Buchhaltung für den Planeten

Wie die EU Taxonomie für nachhaltige Geschäftspraktiken helfen soll, Investitionen für den Umweltschutz zu mobilisieren. Auch in der Schweiz.

Buchhaltung für den Planeten

Wer den Überblick über ein grosses System behalten will, braucht eine Buchhaltung. 

Der Weg zur planetaren Buchhaltung

Als das Reich Karls des Grossen sich immer weiter ausdehnte, verlangte er eine systematische Berichterstattung von seinen Besitztümern, um den Überblick zu wahren.
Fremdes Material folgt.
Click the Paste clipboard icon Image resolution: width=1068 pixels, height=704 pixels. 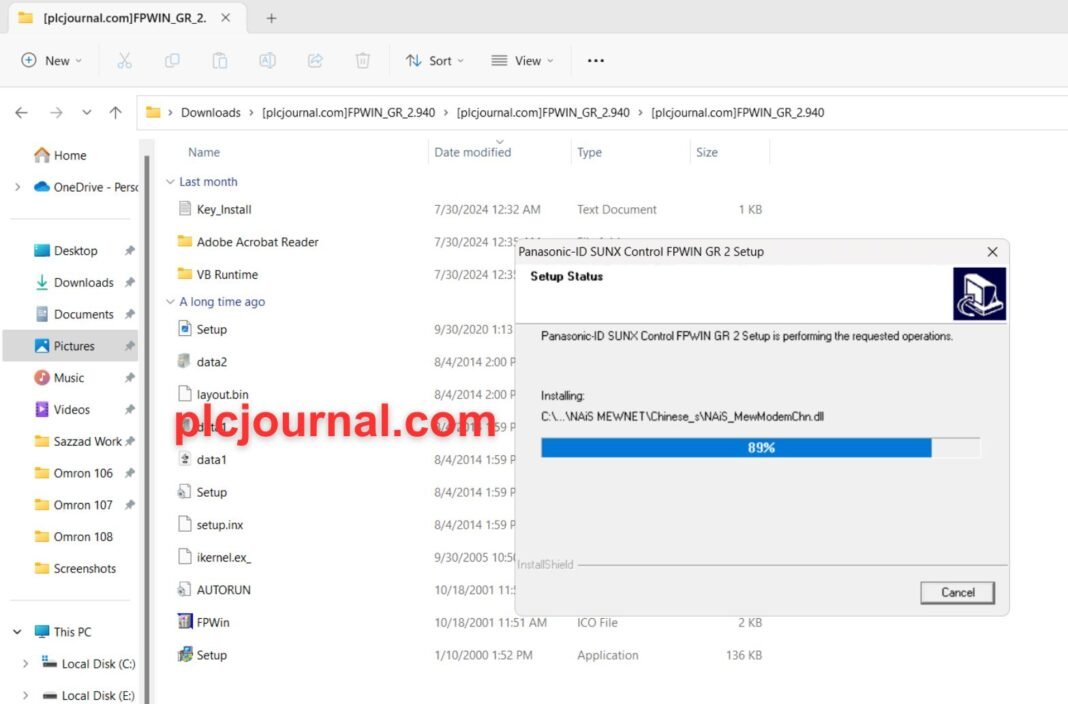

Als die italienischen Handelsstädte im Hochmittelalter zu florieren begannen, wurde die doppelte Buchführung entwickelt. Als sich im Zuge der Industrialisierung Aktienmärkte entwickelten, wurde die korrekte Buchführung gesetzlich vorgeschrieben. Und nachdem 2008 das Finanzsystem zusammengebrochen war, weil Banken nach Jahrzehnten ungebändigter Finanzmärkte keinen Überblick mehr hatten über die Risiken in ihren Bilanzen, wurden ihnen umfassende, zusätzliche Buchhaltungs- und Reportingpflichten auferlegt.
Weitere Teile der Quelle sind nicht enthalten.